Samedi et vendredi dernier, j‘ai joué au touriste. Et pour moi, c’est une vraie richesse. Rien ne me conviait là, sinon la curiosité que j’ai éprouvée l’an passé à la même époque en venant à Perpignan, pour de toutes autres raisons que la photographie. Rien, sinon la recommandation douce que des amis m’avait faite de ne pas manquer ce rendez-vous. Mais comme on le sait, j’ai raté bien d’autres rendez-vous festifs de l’été. 

Pour une fois, j’ai eu du temps. J’ai pris du temps. J’ai pu jouir d’une visite à l’aveugle, ce qui pour un jeu photographique pris entre l’illusion, le mensonge et la vérité toute nue, est un luxe. 

Première étape, la prise en compte d’une ville qui se déploie en se répandant sous l’abri que lui procure le Palais des Rois de Majorque. Un palais qui m’est apparu dans toute sa rudesse de pierres rondes alternées, de lignes brisées destinées à vaincre tous les assauts, avec l’impression maintenue pendant toute la visite que le sentiment de force qui est donnée aux assaillants potentiels se traduit tout autant à l’extérieur qu’à l’intérieur des murailles.

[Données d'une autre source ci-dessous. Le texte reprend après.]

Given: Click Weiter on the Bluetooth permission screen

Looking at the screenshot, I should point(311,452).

Les pièces, les couloirs, les escaliers sont eux aussi habités d’une force sourde à laquelle la mise en scène minimale d’un mobilier quasi inexistant permet de s’exprimer avec une plénitude de prison royale. N’étaient les concerts de guitare et l’hommage à Django Reinhardt pour la célébration des cent années de sa naissance, qui brouillent les pistes et attirent au soir tombé des milliers d’amateurs quasi religieux, je serais resté sur un profond sentiment de malaise.

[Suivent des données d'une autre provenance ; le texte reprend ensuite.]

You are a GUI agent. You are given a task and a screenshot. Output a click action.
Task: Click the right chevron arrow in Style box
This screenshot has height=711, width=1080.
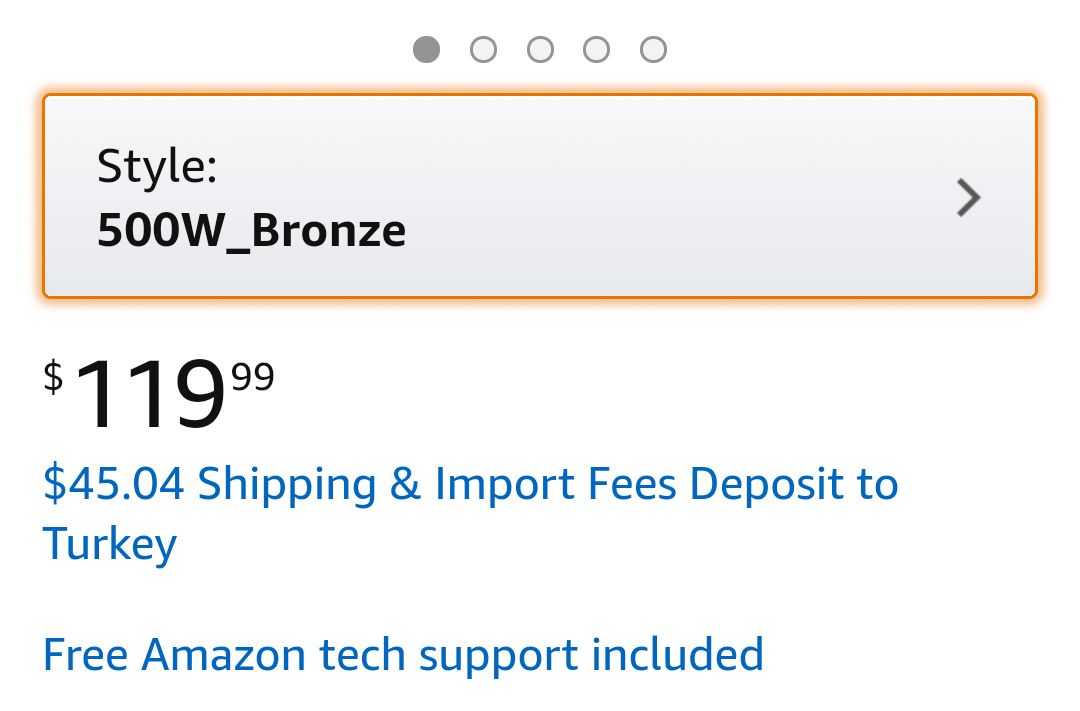968,198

Du haut de la tour, en tournant le dos au Canigou, on aperçoit à gauche le quartier gitan. En face la beauté étale du quartier commerçant qui s’étend du Castillet à la cathédrale Saint Jean et au Campo Santo. Et à droite enfin, le piège des rues qui s’entrelacent depuis le Couvent des Minimes et la Chapelle du Tiers Ordre, jusqu’à l’église Saint Jacques vers le haut, dans sa célébration d’un double culte et l’arsenal vers le bas, espace culturel établi dans les restes de l’ordre militaire. 

Comme à Tunis, Alger ou pourquoi pas danscertains quartiers d’Istanbul, les hommes se prélassent dans la rue en laissant passer, entre les chaises lovées devant les portes et l’agitation ménagère des femmes, le flot des enfants.

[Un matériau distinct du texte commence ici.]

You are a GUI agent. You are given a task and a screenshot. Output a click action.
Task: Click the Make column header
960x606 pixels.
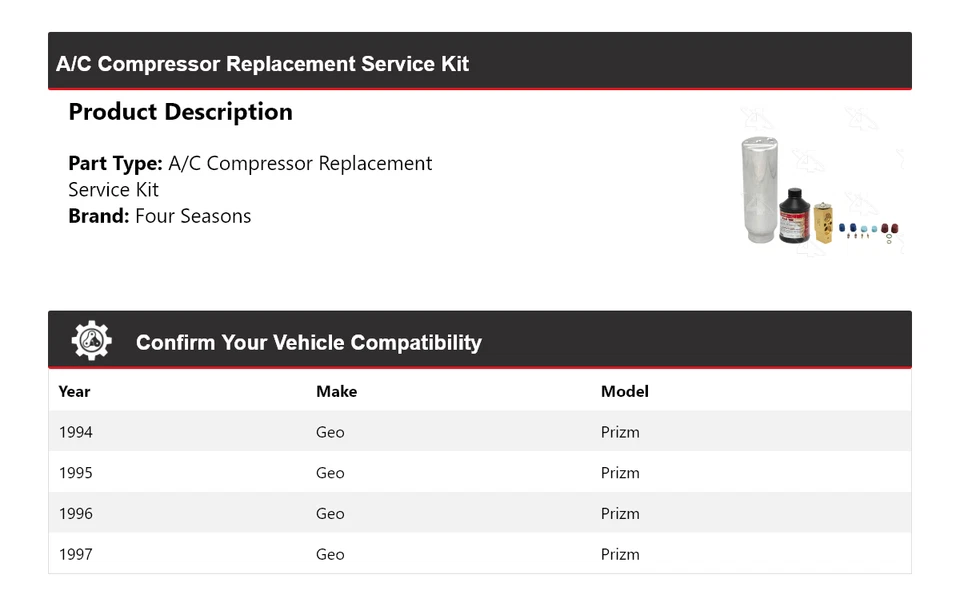336,392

Rien que du culturel, au milieu et entre les hommes, puisque les expositions ; une quarantaine officielles ainsi qu’une improbable et incalculable suite d’installations off sont célébrées dans certains de ces lieux découverts à vol d’oiseau. Des espaces à peine aménagés, sortis depuis peu de l’état de caserne, de celui de prison, de lieu de culte, d’entrepôt ou de cuisine collective, créant ainsi une sorte de sabbat mystique, plaquant le plus raffiné des portraits mortuaires de la misère du monde sur la lèpre des murs désertés.

De ces deux premiers jours du week-end qui ne m’ont pas permis d’épuiser l’ensemble des présentations, j’ai retenu le sentiment d’un plongeon dans le vide. Ou pour mieux dire, dans les remugles de l’émigration ordinaire, des attentes de Sangate, aux ensevelissements d’Haïti, des clochards du réseau souterrain des trains de New York aux pèlerins de Médine, des réprimés de Bangkok aux trafiquants colombiens et aux soldats civils de la camorra toute puissante. 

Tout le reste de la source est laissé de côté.